Most people engage in coding scenarios on an everyday basis - often without even knowing it. When starting the microwave or coding the TV to record a specific show, we make use of basic coding skills.

We meet coding everywhere and recent years’ focus on coding as a means to achieve both entertainment and learning builds on an understanding of coding being for everyone. A major reason for this perception has to do with the toy industry and its ability to develop play experiences that use coding.


“To code something is to give instructions. The exciting aspect to me is the process you experience up to the point where you realize which task you want to complete and how. This realisation is achieved through a high level of reflection and understanding of your possibilities. Afterwards, you have to plan the actions you want to happen while defining and understanding your problem and the logics behind it. In many cases, you divide the problem into smaller parts, and through this practice you gain an understanding of advanced problem solution.”

Rune Fogh

Surprisingly, we find coding-toys for almost all age-groups, all the way down to 3 years and up to late teens. For the youngest age-group, two of the most eye catching products at the moment are the ‘Code & Go Robot Mouse’ from Learning Resources INC. and the 'Code-a-pillarfrom Fisher-Price. The shared aspect of these two products is that it’s all about movement and creating a chain of actions to solve a task based on either mazes or distances. In both cases, the kids are presented with a task that is solved by coding a chain of actions into the toy and then figuring out if the set of actions complete the task - like going from A to B or finding the cheese in the maze.

Products for older kids consist of similar elements, but have a greater variety in tasks, functions and possibilities. Products like LEGO Boost and Osmo present the users with various movement-tasks too, but the interfaces and hardware are expanded with scanners, sensors, sound, voice recognition and alike. The tasks are quite tangible, but the more advanced they get, the more aspects of coding the kids will learn. The advanced products for older kids excel by incorporating tablets and apps into the activities expanding the affordances of the products and making quite advanced tasks and challenges more tangible.

Coding-toys vary in challenge and complexity depending on the age group. What is common for all these products though are the core values of the play activities offered by the toy: Making coding a tool for play, and not the playing activity in itself.

The coding aspect of a coding-toy is found in what challenges, goals and tasks the toy presents the user with during play. The toy becomes the agent to complete the challenges at hand and to find solutions for the tasks presented.
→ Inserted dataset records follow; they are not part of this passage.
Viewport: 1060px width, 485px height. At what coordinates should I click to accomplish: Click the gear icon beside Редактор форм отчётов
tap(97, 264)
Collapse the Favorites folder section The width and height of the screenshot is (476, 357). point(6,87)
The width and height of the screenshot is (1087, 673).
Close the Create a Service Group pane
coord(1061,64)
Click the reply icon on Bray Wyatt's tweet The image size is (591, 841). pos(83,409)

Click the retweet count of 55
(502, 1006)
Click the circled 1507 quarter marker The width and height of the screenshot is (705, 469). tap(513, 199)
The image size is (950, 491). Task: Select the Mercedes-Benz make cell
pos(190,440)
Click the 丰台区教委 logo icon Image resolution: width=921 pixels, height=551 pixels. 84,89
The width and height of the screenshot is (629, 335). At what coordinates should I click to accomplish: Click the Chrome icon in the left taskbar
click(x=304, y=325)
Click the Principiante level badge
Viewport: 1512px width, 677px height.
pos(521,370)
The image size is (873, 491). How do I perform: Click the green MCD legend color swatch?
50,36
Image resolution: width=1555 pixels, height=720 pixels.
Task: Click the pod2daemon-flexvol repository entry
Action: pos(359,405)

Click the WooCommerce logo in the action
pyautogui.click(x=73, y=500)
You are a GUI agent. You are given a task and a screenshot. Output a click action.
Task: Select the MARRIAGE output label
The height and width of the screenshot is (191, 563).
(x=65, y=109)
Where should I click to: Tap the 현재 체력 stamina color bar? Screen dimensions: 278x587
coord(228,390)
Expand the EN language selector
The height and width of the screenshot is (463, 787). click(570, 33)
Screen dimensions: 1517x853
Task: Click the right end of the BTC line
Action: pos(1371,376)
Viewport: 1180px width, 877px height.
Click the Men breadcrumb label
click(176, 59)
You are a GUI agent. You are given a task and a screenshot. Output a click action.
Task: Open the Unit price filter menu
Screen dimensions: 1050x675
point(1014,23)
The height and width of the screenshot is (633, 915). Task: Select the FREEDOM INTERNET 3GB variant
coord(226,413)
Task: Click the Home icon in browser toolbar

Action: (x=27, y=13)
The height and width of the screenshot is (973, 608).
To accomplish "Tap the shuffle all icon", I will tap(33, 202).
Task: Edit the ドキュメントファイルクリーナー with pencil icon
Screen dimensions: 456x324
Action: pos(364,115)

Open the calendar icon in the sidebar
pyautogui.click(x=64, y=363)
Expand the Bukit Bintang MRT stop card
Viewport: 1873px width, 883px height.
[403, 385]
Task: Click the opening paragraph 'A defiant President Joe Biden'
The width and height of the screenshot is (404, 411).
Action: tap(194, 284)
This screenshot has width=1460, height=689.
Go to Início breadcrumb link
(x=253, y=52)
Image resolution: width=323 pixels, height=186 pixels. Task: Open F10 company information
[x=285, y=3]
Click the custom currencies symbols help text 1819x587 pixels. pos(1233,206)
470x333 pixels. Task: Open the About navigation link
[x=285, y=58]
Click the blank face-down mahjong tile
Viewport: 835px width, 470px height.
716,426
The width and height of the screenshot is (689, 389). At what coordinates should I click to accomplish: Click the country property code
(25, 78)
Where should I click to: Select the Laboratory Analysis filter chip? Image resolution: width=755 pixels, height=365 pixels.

Coding, as a skill, becomes the tool with which the user experiments with possible solutions, and through this activity learns how the systems work and how different action-chains can create solutions.

All coding-toys consist of an actual to with a variety of functions and a big set of activities to face and play with.

Kid with ipad and coding-toy

The main challenge for coding-toys is keeping the play running

Coding-toys are on the rise, and we can easily claim that this type of toys will fill out a major role in the future of play. Meanwhile, the technological possibilities that lie behind coding-toys can just as easily become a restriction to the play experience.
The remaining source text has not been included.